**Objectives:**
1) According to the court opinion, how much did the jury award Johnnie P. Whitehead?
2) Using the jury findings described in the court opinion, explain the basis for the verdict against Schuster's, Inc.

**Source document:**
* * * * * * * * *

SCHUSTER'S, INC. v. WHITEHEAD

No. 86-143.

722 S.W.2d 862 (1987)

291 Ark. 180

SCHUSTER'S, INC., Appellant, v. Johnnie P. WHITEHEAD, Appellee.

Supreme Court of Arkansas.


Attorney(s) appearing for the Case

Paul D. Capps & Sherry S. Means, N. Little Rock, for appellant.

William C. McArthur, Little Rock, for appellee.


GLAZE, Justice.

This is a tort case in which a jury awarded appellee Johnnie P. Whitehead a judgment of $18,000.00 against appellant Schuster's, Inc. (Schuster's). In rendering its verdict, the jury determined that Steve Sack was an agent of Schuster's, and he negligently installed a ceiling fan in the home of Ocie Garrison, Whitehead's sister; it also found Whitehead's injuries were proximately caused by Sack's negligence. On appeal, Schuster's argues the trial judge should not have submitted the issue of agency to the jury. In this connection, appellant specifically argues the trial court erred in denying its motion for judgment notwithstanding the verdict or new trial. It further contends the jury's award was excessive. We affirm.

* * * * * * * * *

**Entries supplied:**
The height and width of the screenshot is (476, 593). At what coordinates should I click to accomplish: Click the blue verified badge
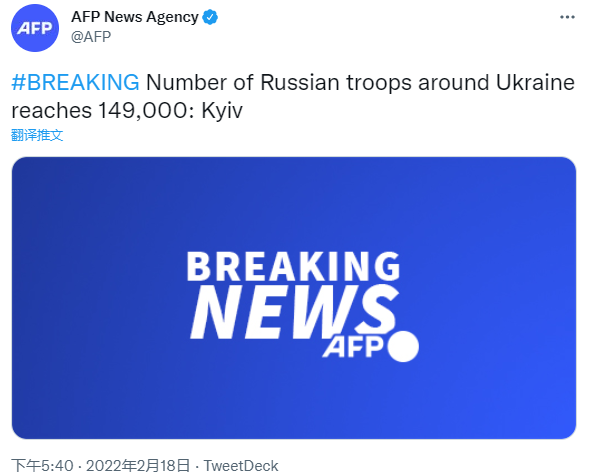(x=210, y=17)
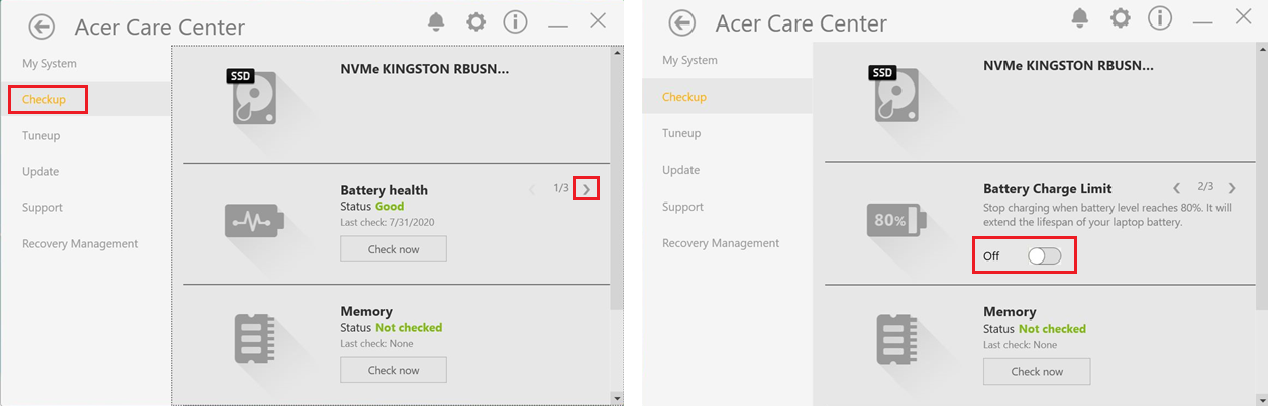Click SSD drive icon in right window

coord(893,95)
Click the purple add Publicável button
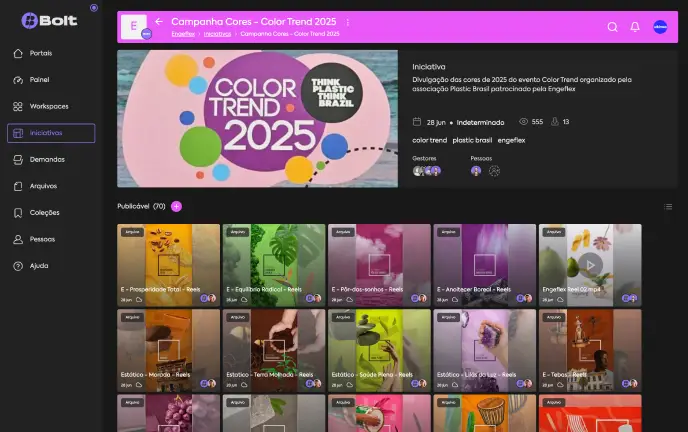688x432 pixels. pyautogui.click(x=176, y=206)
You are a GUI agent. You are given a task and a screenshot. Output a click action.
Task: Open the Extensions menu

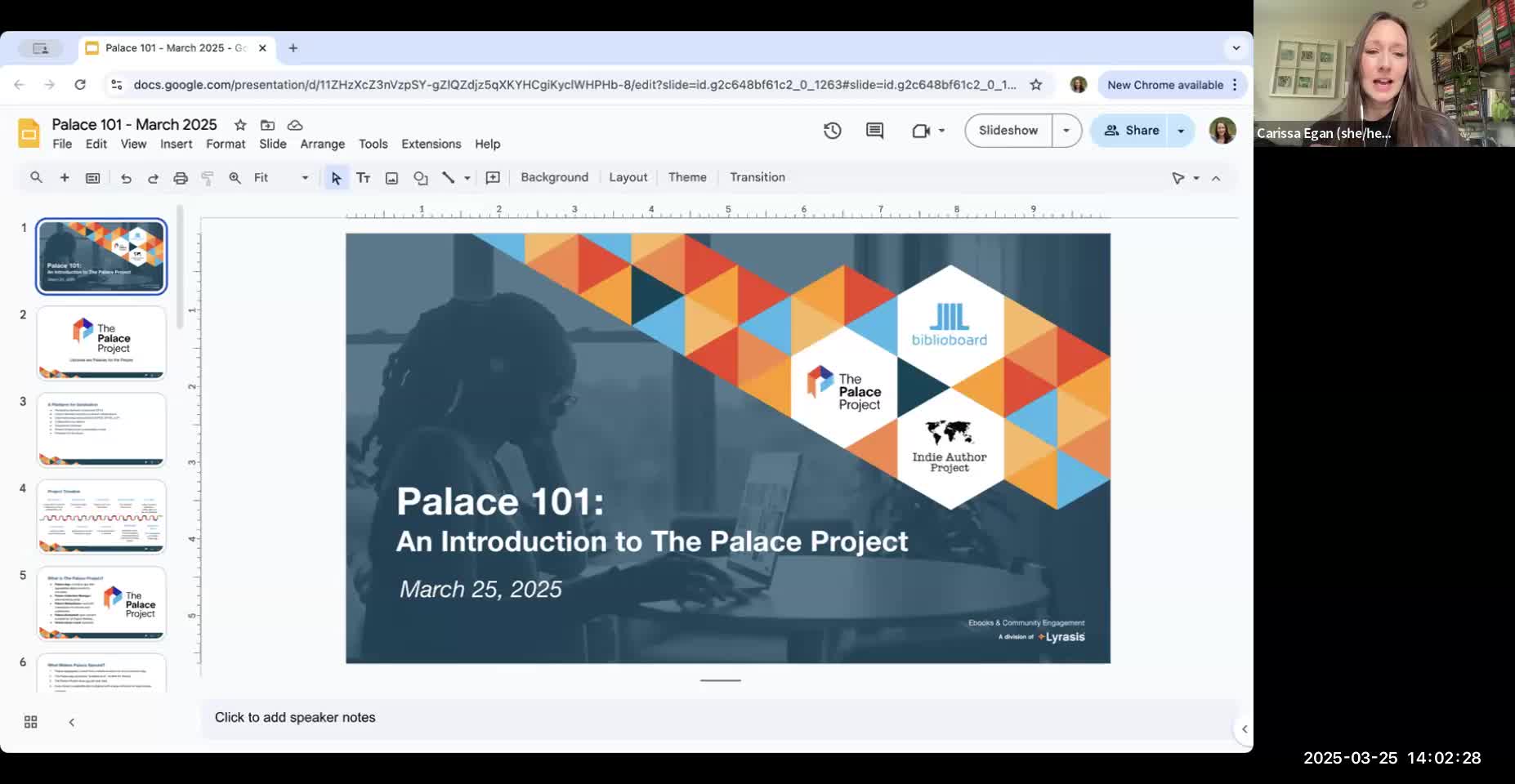[431, 144]
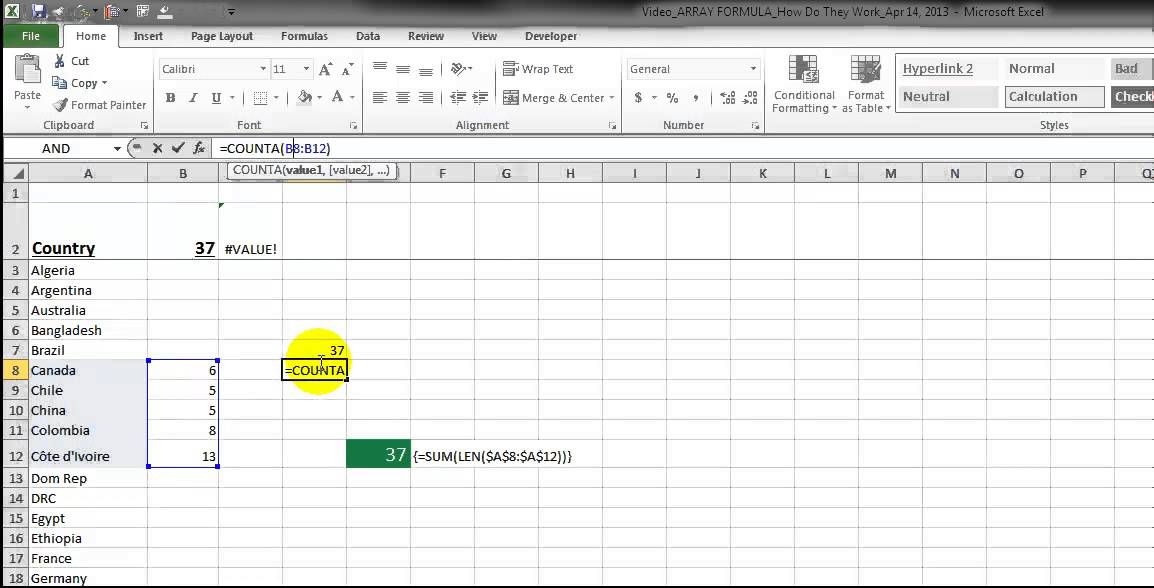The image size is (1154, 588).
Task: Switch to the Formulas ribbon tab
Action: (x=304, y=36)
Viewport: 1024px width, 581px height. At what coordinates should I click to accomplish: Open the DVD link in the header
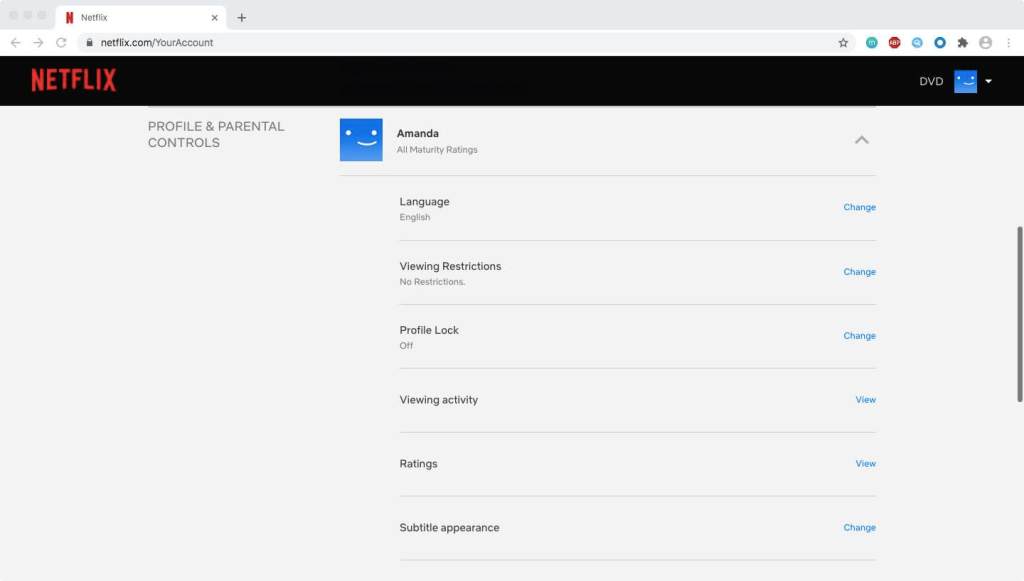coord(931,82)
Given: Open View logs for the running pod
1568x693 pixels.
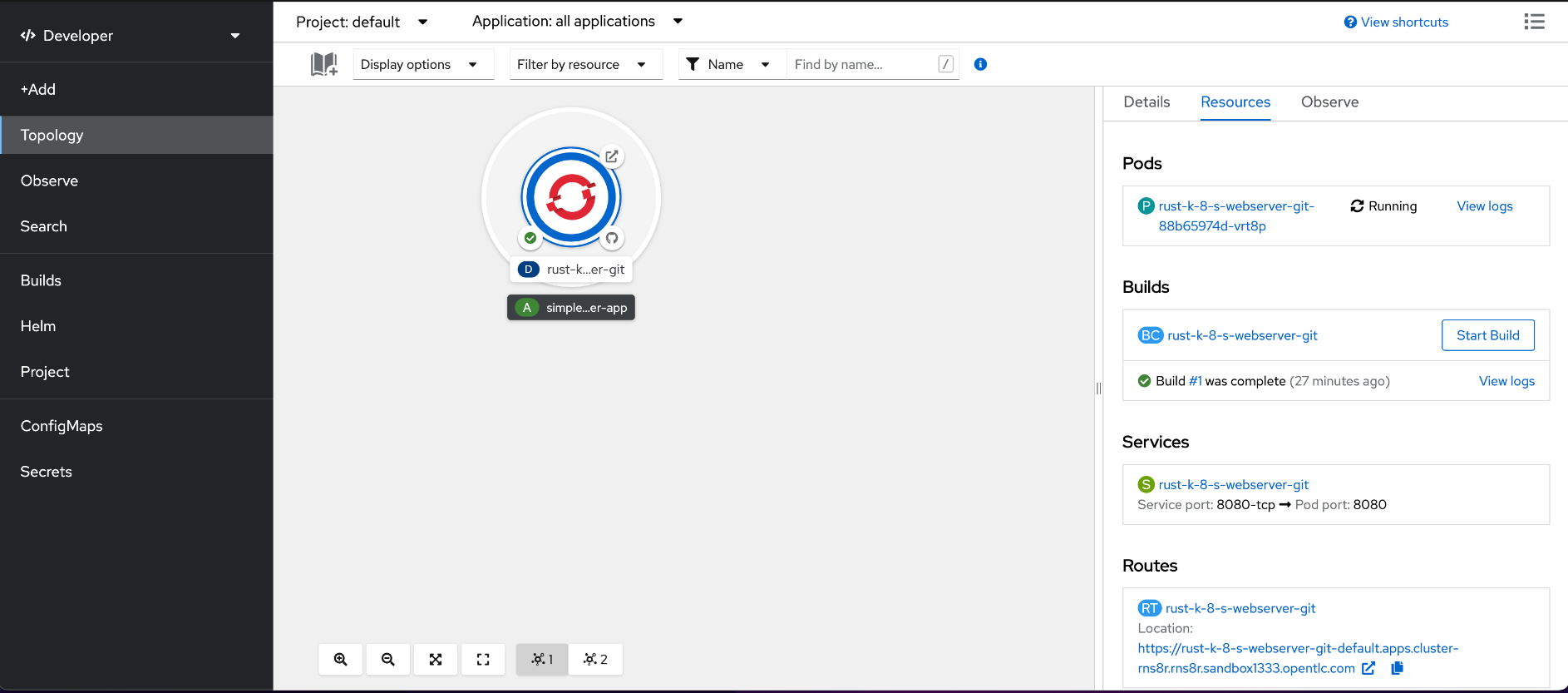Looking at the screenshot, I should tap(1484, 206).
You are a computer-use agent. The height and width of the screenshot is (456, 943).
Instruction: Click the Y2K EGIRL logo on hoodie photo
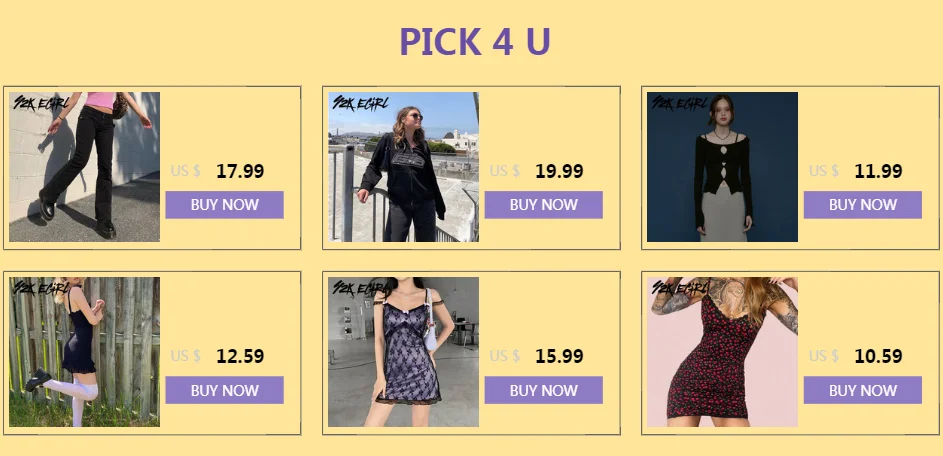click(361, 103)
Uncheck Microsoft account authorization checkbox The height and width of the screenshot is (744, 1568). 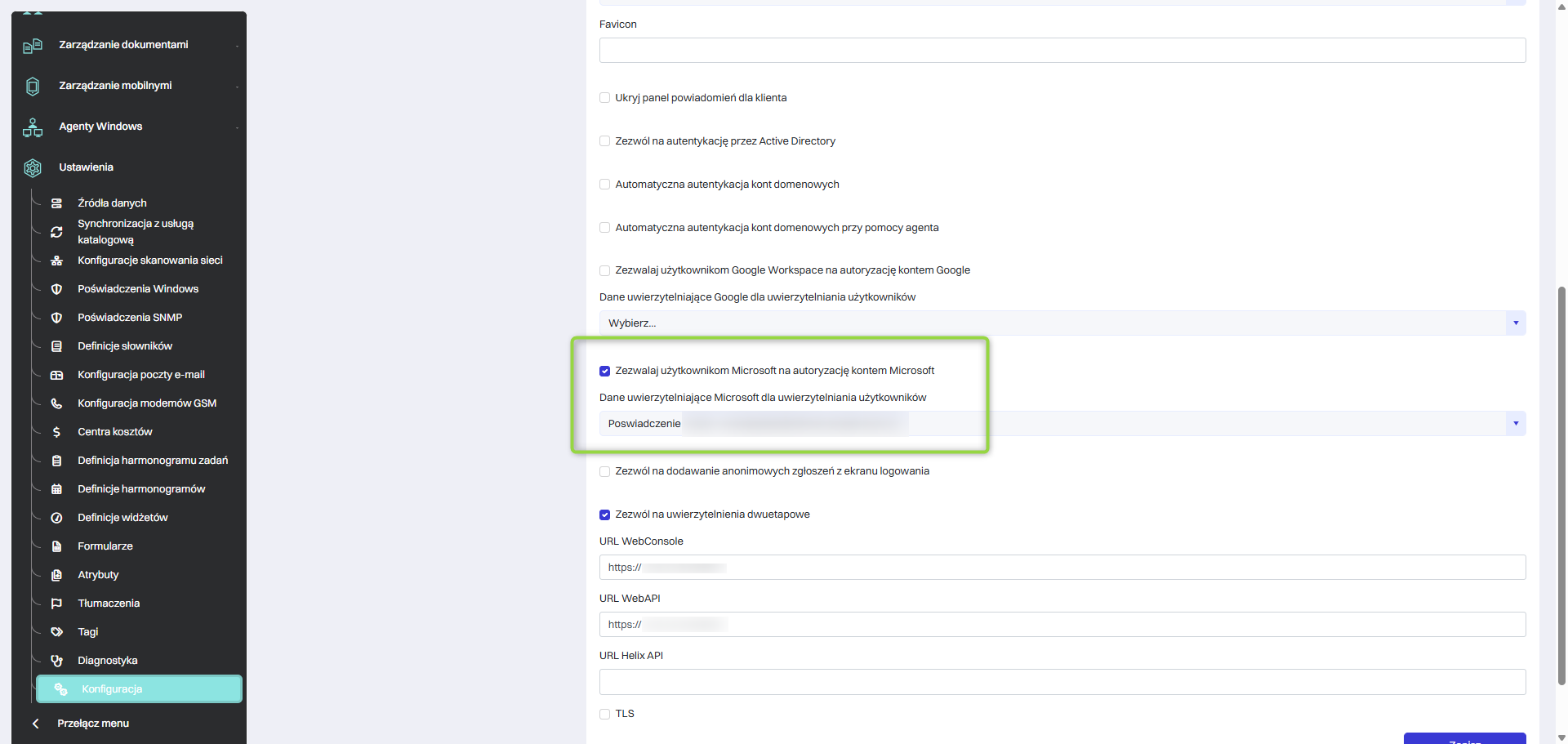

* * * * * * * * *

**Solutions to the tasks:**
1) $18,000.00

2) The jury found that Steve Sack was an agent of Schuster's and that he negligently installed a ceiling fan in the home of Ocie Garrison, Whitehead's sister. It also found that Sack's negligence proximately caused Whitehead's injuries.